Monday

A Heretic for Our Times


By Jay Walljasper, Ode

'Science is the last unreformed institution'

Sheldrake's bold theories about how the universe works sparked controversy in 1981 with the publication of A New Science of Life. Actually it wasn't the book itself that brought Sheldrake's ideas to prominence but an incendiary editorial by the editor of the respected British journal Nature, Sir John Maddox, who fumed, "This infuriating tract…is the best candidate for burning there has been for many years." That was quite a lot of attention for a young scientist, especially one who at that time was working as a plant physiologist in India.

What so infuriated Maddox was Sheldrake's theory of "morphic resonance" -- a complicated framework of ideas proposing that nature relies upon its own set of memories, which are transmitted through time and space via "morphic fields". The theory holds that these fields, which operate much like electrical or magnetic fields, shape our entire world.
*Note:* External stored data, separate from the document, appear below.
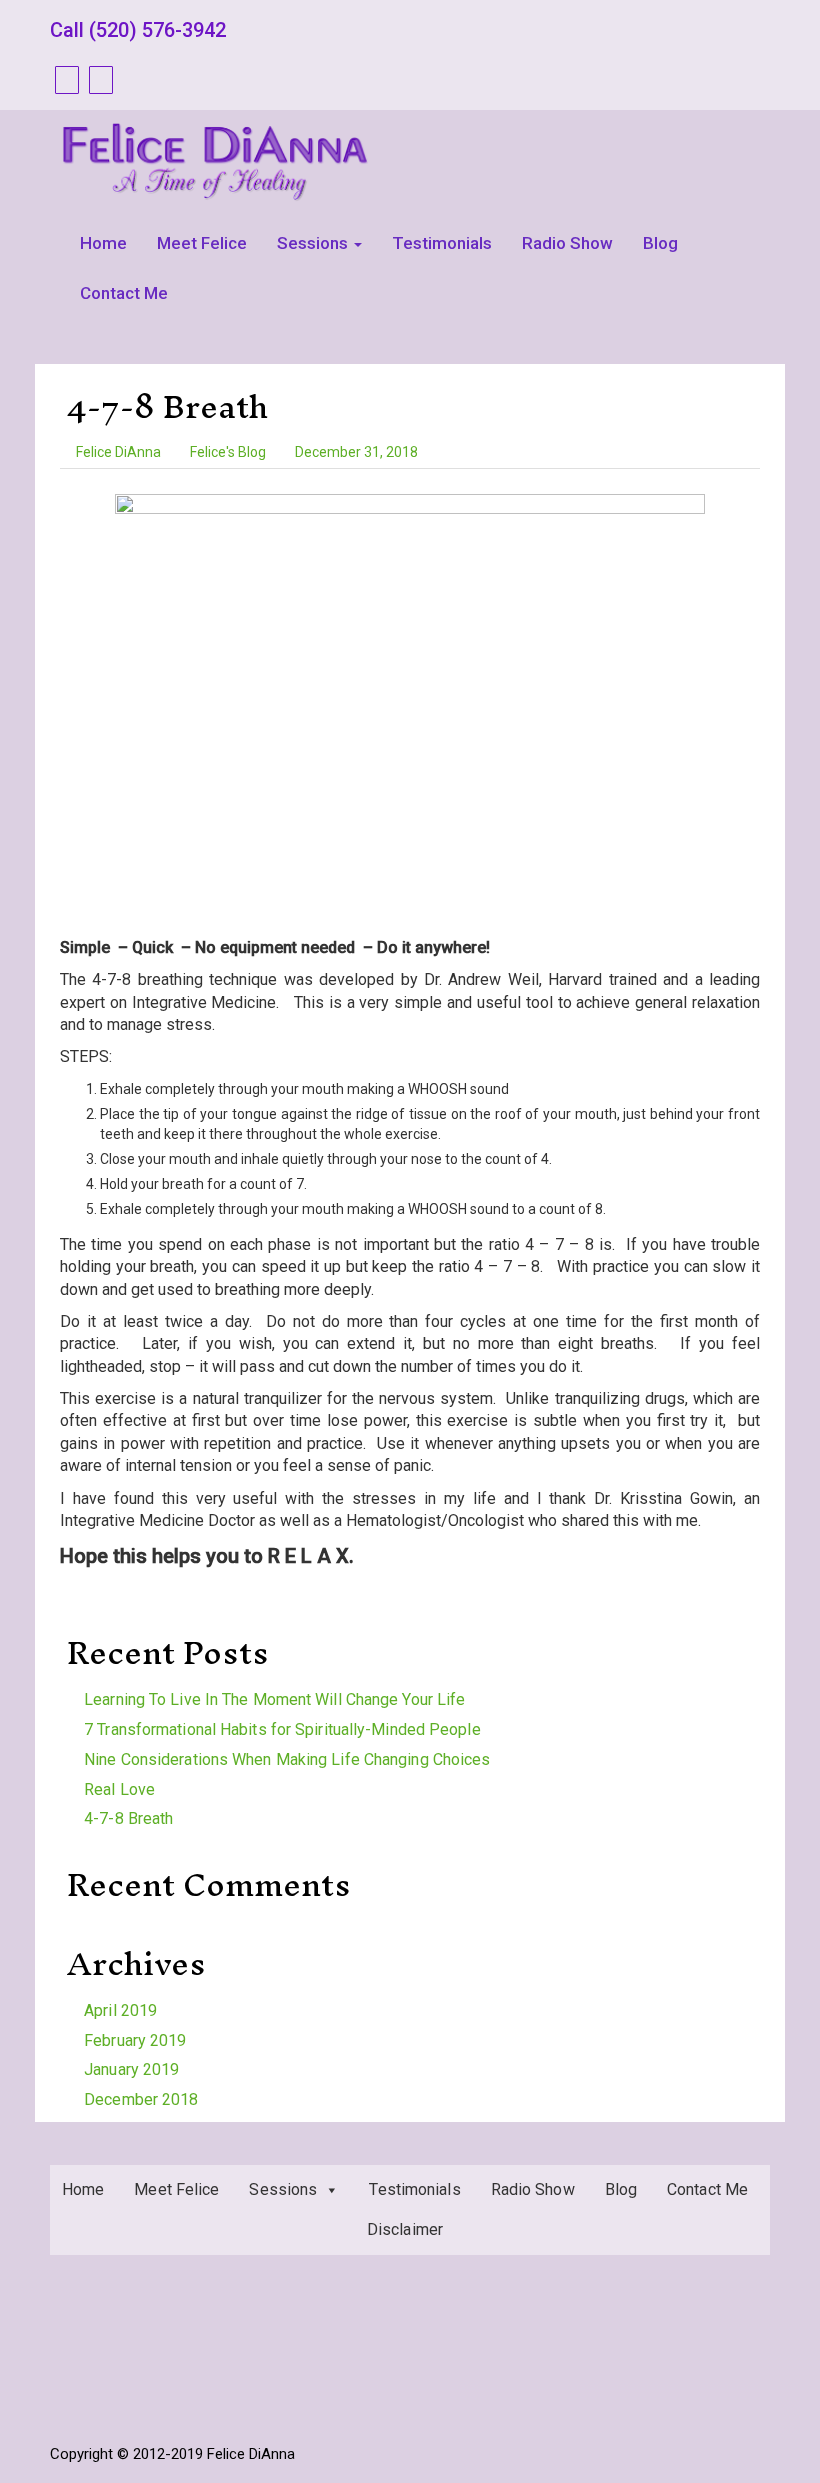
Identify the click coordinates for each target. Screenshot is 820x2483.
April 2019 (120, 2010)
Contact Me (124, 293)
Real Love (119, 1789)
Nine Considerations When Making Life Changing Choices (287, 1759)
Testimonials (442, 243)
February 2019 (135, 2040)
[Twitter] (98, 80)
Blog (660, 243)
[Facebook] (64, 80)
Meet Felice (202, 243)
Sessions (314, 243)
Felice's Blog (228, 452)
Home (103, 243)
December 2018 (141, 2099)
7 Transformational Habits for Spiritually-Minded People (282, 1729)
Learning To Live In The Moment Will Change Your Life (274, 1699)
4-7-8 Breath (167, 406)
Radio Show (567, 243)
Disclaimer (405, 2229)
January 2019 (131, 2069)
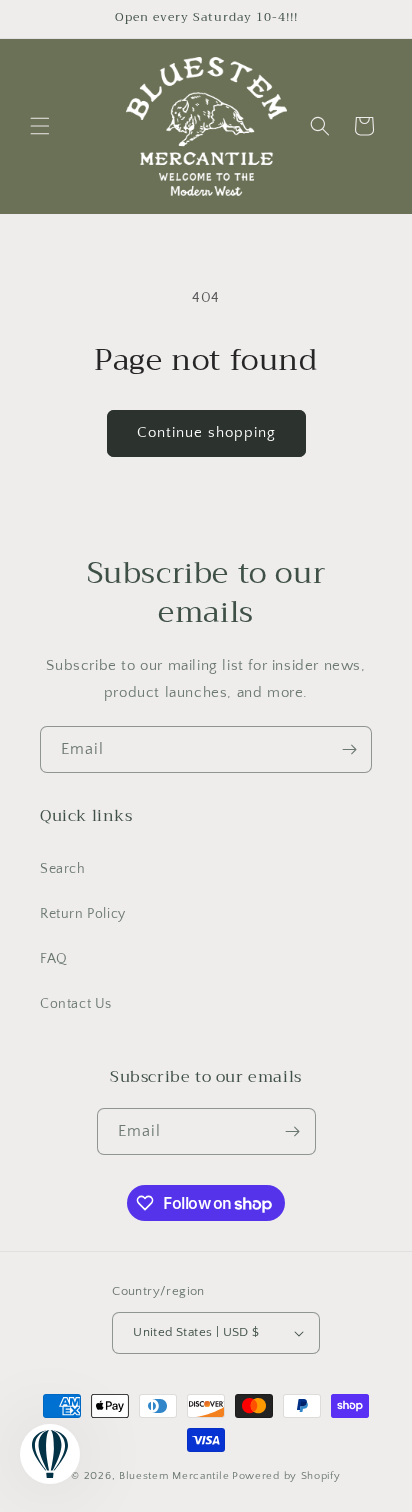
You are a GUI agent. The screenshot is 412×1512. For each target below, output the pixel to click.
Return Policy (83, 914)
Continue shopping (206, 432)
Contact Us (76, 1004)
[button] (40, 126)
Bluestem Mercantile (174, 1476)
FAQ (54, 959)
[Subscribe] (349, 749)
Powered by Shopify (286, 1476)
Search (63, 869)
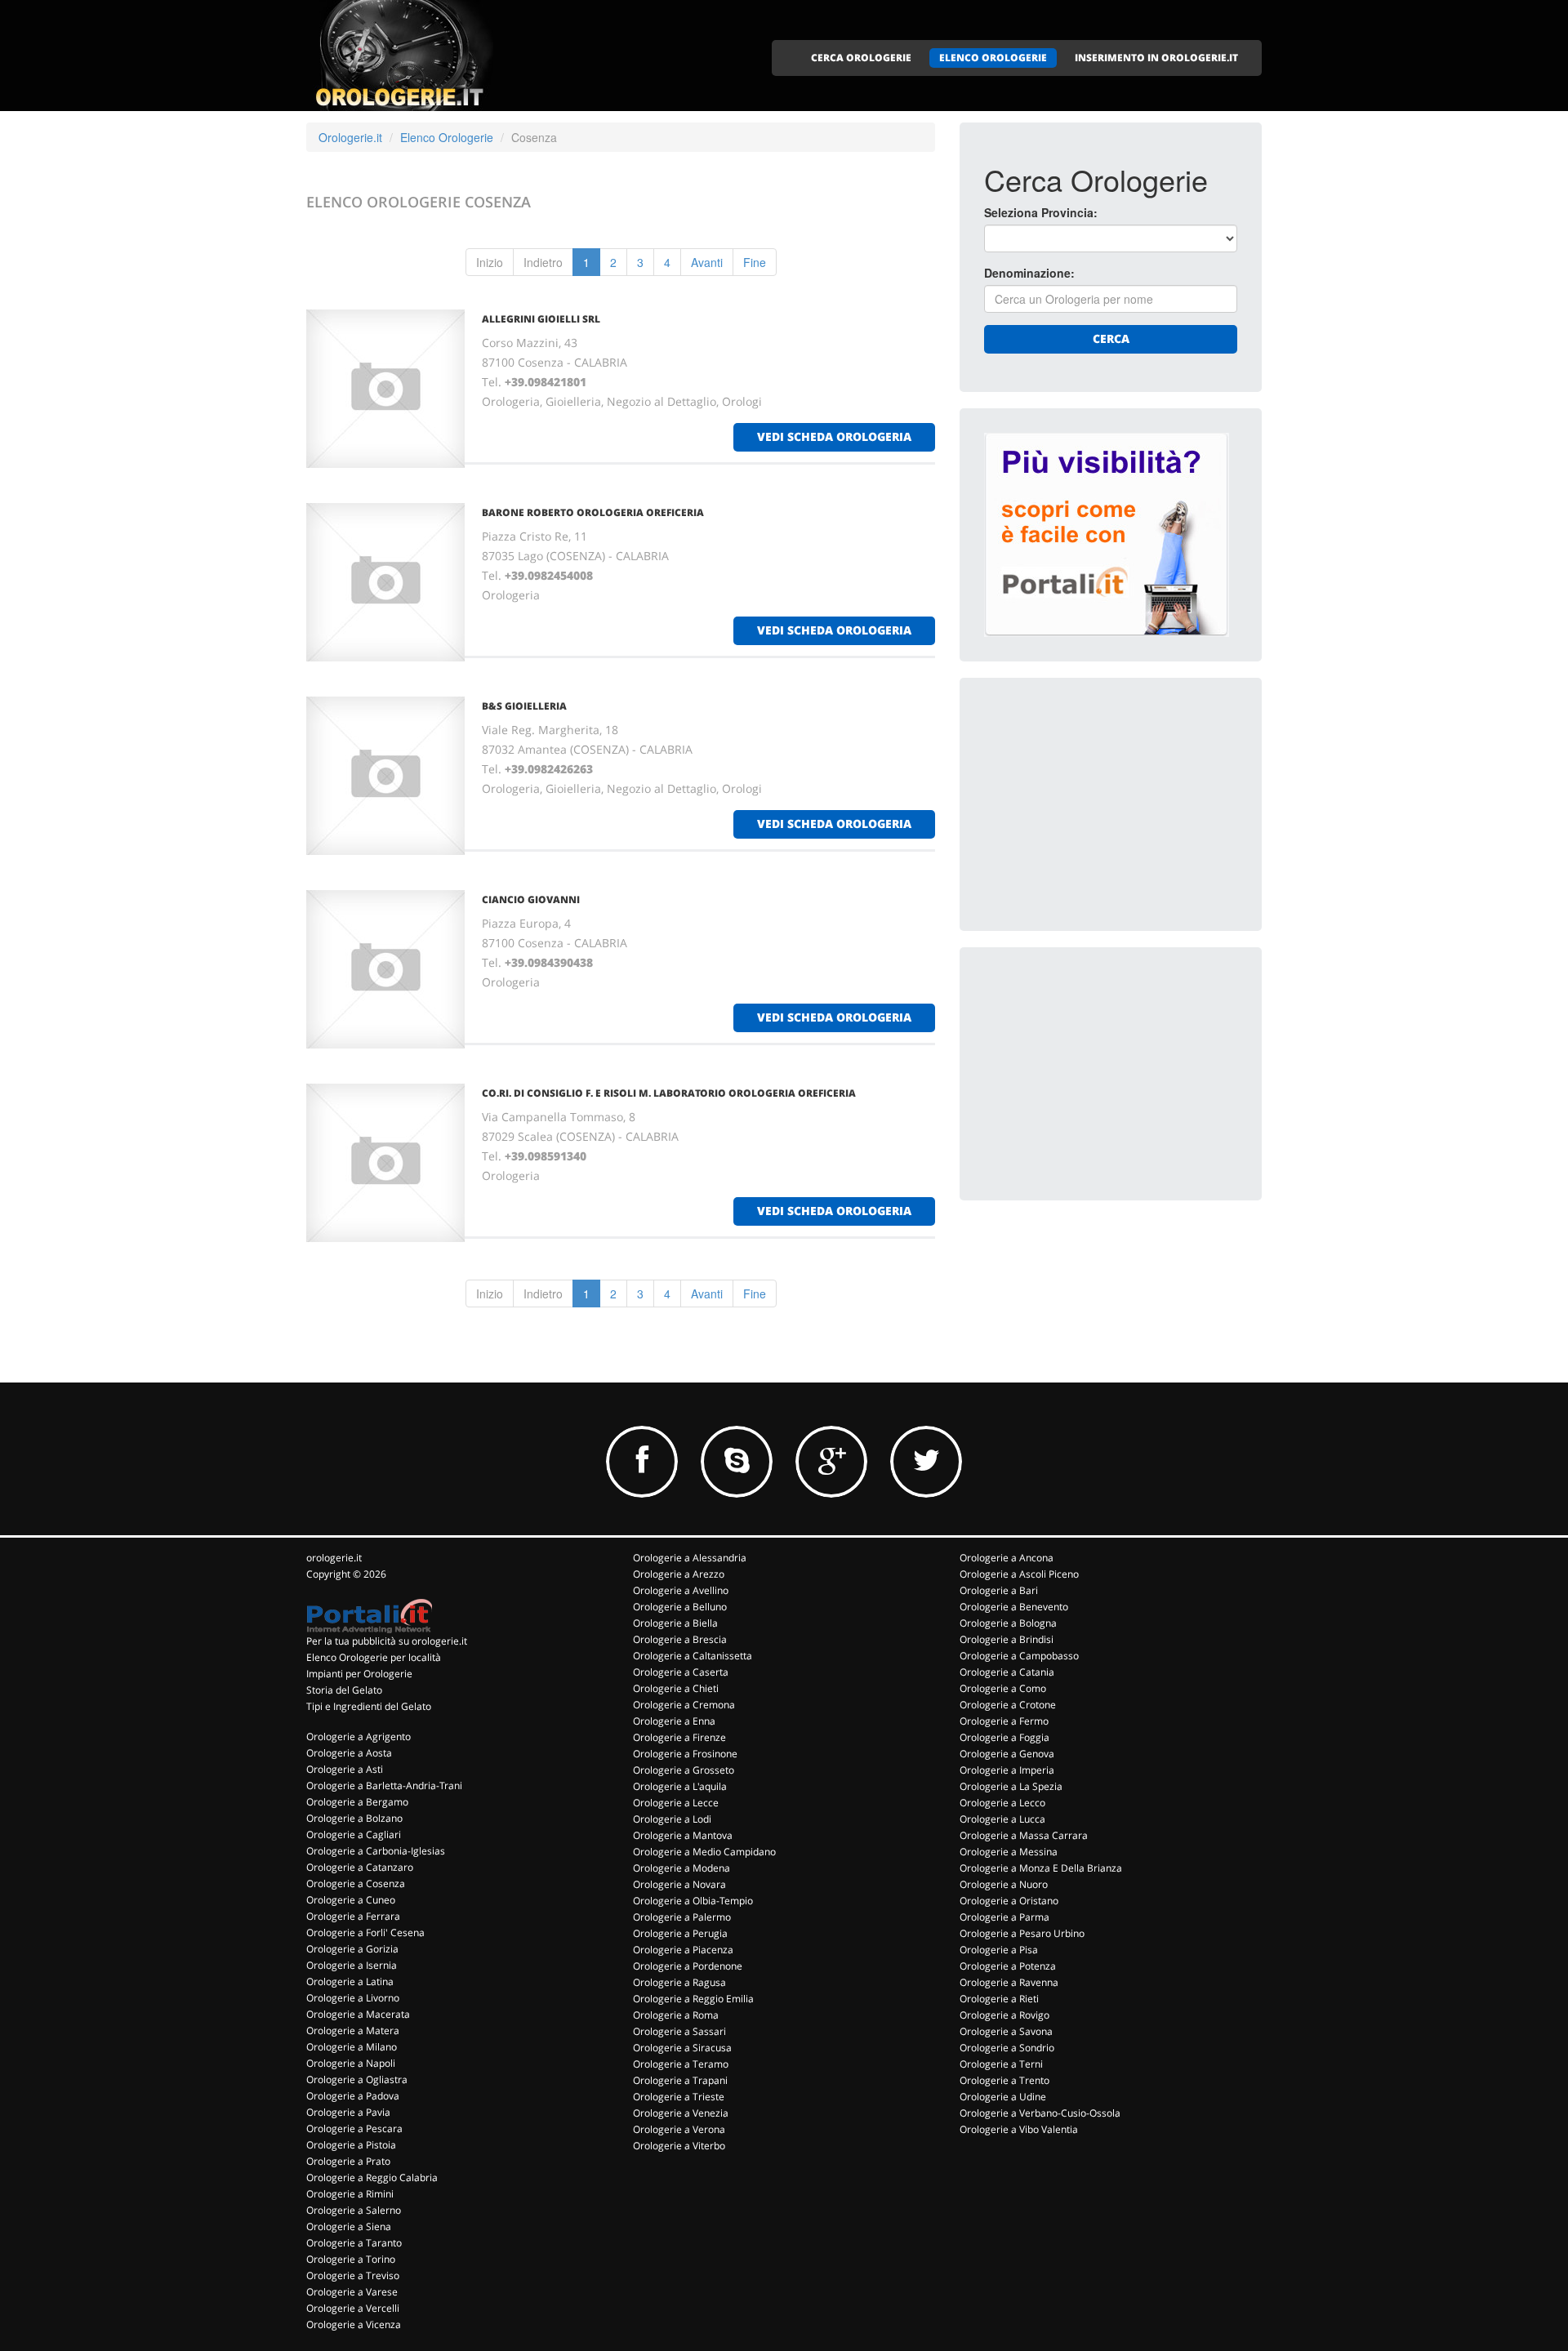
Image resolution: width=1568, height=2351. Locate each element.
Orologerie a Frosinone (685, 1754)
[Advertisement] (1106, 804)
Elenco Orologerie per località (373, 1657)
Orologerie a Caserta (680, 1672)
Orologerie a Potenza (1008, 1966)
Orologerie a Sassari (679, 2031)
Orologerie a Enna (674, 1721)
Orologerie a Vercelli (352, 2308)
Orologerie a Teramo (680, 2064)
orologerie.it (334, 1558)
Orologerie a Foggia (1004, 1737)
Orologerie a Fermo (1004, 1721)
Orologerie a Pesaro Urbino (1022, 1933)
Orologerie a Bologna (1008, 1623)
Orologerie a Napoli (350, 2063)
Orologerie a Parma (1004, 1917)
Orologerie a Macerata (358, 2014)
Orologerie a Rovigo (1004, 2015)
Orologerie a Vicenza (353, 2324)
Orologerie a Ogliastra (357, 2079)
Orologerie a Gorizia (352, 1949)
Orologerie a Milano (351, 2047)
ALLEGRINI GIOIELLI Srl (541, 319)
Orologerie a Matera (352, 2030)
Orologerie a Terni (1001, 2064)
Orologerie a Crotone (1008, 1705)
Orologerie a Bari (999, 1590)
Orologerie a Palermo (682, 1917)
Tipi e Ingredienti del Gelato (368, 1706)
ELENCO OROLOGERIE (993, 58)
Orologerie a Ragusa (679, 1982)
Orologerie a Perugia (680, 1933)
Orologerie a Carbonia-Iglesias (375, 1851)
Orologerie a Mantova (683, 1835)
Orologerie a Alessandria (689, 1558)
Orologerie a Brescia (680, 1639)
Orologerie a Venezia (680, 2113)
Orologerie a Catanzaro (359, 1867)
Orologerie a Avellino (680, 1590)
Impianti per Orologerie (359, 1674)
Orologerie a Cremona (684, 1705)
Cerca (1111, 338)
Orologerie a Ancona (1007, 1558)
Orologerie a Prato (348, 2161)
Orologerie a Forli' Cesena (365, 1932)
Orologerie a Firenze (679, 1737)
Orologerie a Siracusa (682, 2048)
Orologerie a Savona (1006, 2031)
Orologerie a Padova (352, 2096)
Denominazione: (1029, 273)
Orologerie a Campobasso (1019, 1656)
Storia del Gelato (344, 1690)
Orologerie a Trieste (678, 2097)
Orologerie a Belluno (680, 1607)
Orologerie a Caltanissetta (692, 1656)
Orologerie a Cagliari (353, 1834)
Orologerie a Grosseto (683, 1770)
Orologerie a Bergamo (357, 1802)
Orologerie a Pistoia (351, 2145)
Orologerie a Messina (1009, 1852)
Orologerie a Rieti (999, 1999)
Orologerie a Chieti (676, 1688)
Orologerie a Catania (1007, 1672)
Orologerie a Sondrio (1007, 2048)
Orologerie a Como (1003, 1688)
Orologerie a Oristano (1009, 1901)
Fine (754, 262)
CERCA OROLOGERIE (861, 58)
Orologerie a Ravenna (1009, 1982)
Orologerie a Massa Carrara (1024, 1835)
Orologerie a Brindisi (1007, 1639)
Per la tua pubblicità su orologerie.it (386, 1641)
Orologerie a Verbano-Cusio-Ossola (1040, 2113)
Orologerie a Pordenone (687, 1966)
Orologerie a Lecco (1002, 1803)
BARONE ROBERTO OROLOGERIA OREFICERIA (593, 512)
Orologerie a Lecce (676, 1803)
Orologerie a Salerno (353, 2210)
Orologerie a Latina (350, 1981)
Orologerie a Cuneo (350, 1900)
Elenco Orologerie (446, 137)
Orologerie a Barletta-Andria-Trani (384, 1785)
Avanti (707, 262)
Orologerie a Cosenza (355, 1883)
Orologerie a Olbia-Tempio (693, 1901)
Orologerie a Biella (675, 1623)
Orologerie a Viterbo (679, 2146)
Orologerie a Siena (348, 2226)
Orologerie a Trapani (680, 2080)
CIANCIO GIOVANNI (531, 899)
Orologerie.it (350, 137)
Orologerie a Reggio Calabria (372, 2177)
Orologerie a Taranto (354, 2243)
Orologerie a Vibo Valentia (1019, 2129)
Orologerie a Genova (1007, 1754)
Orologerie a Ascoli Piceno (1019, 1574)
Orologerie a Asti (344, 1769)
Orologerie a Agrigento (358, 1736)
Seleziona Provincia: (1041, 212)
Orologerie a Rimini (350, 2194)
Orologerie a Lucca (1002, 1819)
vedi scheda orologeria (834, 436)
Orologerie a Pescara (354, 2128)
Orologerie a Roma (676, 2015)
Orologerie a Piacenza (683, 1950)
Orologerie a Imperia (1007, 1770)
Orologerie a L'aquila (680, 1786)
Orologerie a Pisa (999, 1950)
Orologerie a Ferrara (353, 1916)
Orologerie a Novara (679, 1884)
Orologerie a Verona (679, 2129)
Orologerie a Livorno (352, 1998)
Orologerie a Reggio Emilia (693, 1999)
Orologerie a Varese (352, 2292)
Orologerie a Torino (350, 2259)
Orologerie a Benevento (1014, 1607)
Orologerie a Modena (681, 1868)
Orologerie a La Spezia (1011, 1786)
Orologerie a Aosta (349, 1753)
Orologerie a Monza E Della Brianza (1041, 1868)
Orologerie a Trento (1004, 2080)
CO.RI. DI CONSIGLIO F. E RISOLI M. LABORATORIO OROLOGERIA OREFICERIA (669, 1093)
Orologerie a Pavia (348, 2112)
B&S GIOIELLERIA (524, 706)
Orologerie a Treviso (352, 2275)
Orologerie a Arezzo (678, 1574)
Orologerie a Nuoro (1004, 1884)
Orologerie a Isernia (351, 1965)
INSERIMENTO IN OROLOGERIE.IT (1156, 58)
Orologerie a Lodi (672, 1819)
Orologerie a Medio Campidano (704, 1852)
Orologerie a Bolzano (354, 1818)
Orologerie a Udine (1003, 2097)
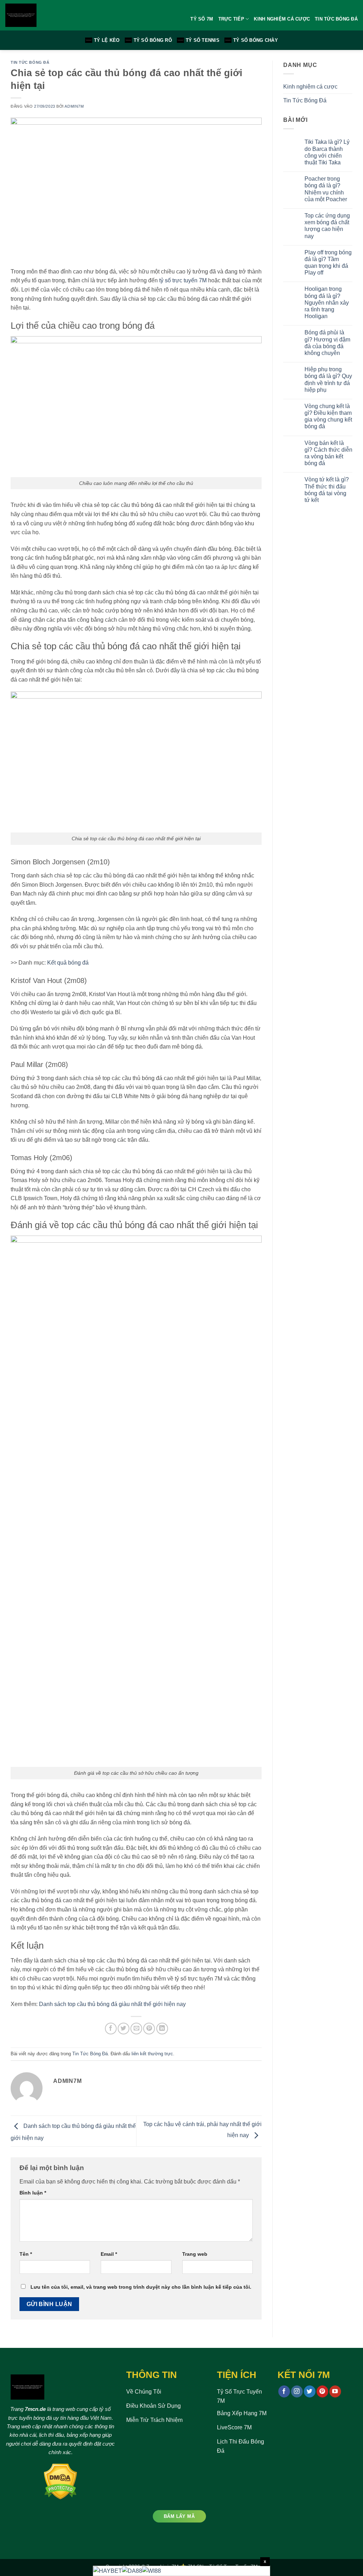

A panda bear is a panda bear because it naturally tunes into morphic fields containing storehouses of information that define and govern panda bears. The same with pigeons, platinum atoms, and the oak trees on Hampstead Heath, not to mention human beings. This theory, if widely accepted, would turn our understanding of the universe inside out -- which is why Sheldrake has so often felt the wrath of orthodox scientists.